Herd of Instinct — Drone Priest
(Firepool Records FR007, 2017, CD)
by Jon Davis, Published 2017-12-29
From the beginning of its history, rock music has mostly been about bands — relatively stable groups of musicians who work together over time. Jazz, on the other hand, is largely about musicians getting together in different combinations, playing on each other’s sessions and influencing each other. This is of course an oversimplification, and there are plenty of counterexamples on both sides, but I think it represents important trends. Herd of Instinct is part of a web of progressive rock groups that feature many of the same musicians in different combinations. Mark Cook (Warr guitar, bass, keyboards, percussion) and Bill Bachman (drums) are also involved with Spoke of Shadows; Djam Karet’s Gayle Ellett (keyboards, guitar) is also in the mix.
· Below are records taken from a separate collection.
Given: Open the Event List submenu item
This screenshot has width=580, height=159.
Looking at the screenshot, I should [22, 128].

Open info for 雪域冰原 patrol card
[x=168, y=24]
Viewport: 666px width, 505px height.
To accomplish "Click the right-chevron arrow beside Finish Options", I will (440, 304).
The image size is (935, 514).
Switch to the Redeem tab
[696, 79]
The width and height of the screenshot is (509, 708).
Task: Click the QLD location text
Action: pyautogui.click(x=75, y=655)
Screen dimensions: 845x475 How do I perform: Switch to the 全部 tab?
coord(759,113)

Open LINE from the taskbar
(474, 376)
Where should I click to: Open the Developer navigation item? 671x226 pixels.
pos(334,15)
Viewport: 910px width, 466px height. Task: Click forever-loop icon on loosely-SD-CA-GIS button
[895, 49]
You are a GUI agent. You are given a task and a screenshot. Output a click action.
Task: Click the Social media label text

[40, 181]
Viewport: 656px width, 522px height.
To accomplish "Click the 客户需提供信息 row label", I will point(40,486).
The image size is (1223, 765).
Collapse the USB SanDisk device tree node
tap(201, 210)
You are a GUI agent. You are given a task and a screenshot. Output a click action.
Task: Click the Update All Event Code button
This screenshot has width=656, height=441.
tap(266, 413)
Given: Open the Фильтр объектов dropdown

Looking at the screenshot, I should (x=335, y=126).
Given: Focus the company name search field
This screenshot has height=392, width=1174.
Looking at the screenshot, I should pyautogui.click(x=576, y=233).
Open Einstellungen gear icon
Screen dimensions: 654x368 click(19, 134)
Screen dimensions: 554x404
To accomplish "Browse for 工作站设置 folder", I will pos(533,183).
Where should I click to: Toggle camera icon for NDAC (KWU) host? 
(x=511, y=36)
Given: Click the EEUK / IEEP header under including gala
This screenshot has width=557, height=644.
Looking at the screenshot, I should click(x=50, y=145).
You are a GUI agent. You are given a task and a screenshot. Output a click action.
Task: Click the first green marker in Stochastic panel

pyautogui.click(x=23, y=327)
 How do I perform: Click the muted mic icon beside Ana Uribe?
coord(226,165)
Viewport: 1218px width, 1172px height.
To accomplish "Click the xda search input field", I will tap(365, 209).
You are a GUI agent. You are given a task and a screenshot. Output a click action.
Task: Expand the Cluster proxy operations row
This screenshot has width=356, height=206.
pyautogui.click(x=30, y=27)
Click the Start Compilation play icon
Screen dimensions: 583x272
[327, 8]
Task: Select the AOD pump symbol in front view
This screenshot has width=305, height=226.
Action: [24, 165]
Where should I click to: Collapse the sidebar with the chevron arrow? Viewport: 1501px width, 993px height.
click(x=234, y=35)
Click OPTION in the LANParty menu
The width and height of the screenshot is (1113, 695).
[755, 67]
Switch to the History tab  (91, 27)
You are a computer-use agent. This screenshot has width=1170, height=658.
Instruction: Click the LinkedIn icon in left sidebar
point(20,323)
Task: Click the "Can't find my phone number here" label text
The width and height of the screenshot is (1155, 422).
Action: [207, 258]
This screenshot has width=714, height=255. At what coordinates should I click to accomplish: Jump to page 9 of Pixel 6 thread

Previous Herd recordings have involved members of King Crimson, Porcupine Tree, Peter Gabriel’s band, and more, and when you throw in all of the musicians who have collaborated with Djam Karet over the years, you get a vast net of connections. The result of all of this is that Drone Priest, while at its core a Cook / Bachman product, features many sounds that link it to other artists, and all in a good way. It’s less aggressive than the average King Crimson album, but contains many of the same kinds of compositional techniques, such as rhythmic patterns on guitar (or guitar-like instruments), odd meters, atmospheric production, and so on, but there are other features as well, such as the prominence of keyboards (even Mellotron) from Cook, Ellett, Adam Holzman, and Mike McGary; the occasional use of Bob Fisher’s flute and sax is a welcome touch as well. So for every wandering Fripp-like sustained guitar melody, there’s a nifty Mellotron tone or a flute lead to provide balance. And while Cook provides a number of instruments, many others are brought into the mix: Marco Machera (bass), Rick Read (Chapman Stick), and Ross Young (percussion). The tunes that feature percussion heavily provide some of the highlights, blending all sorts of drums, cymbals, shakers, and whatnot (some of which may be sampled, but it’s impossible to tell). Drone Priest may not be an album of drones, but it’s a great set of music, and among the year’s best releases.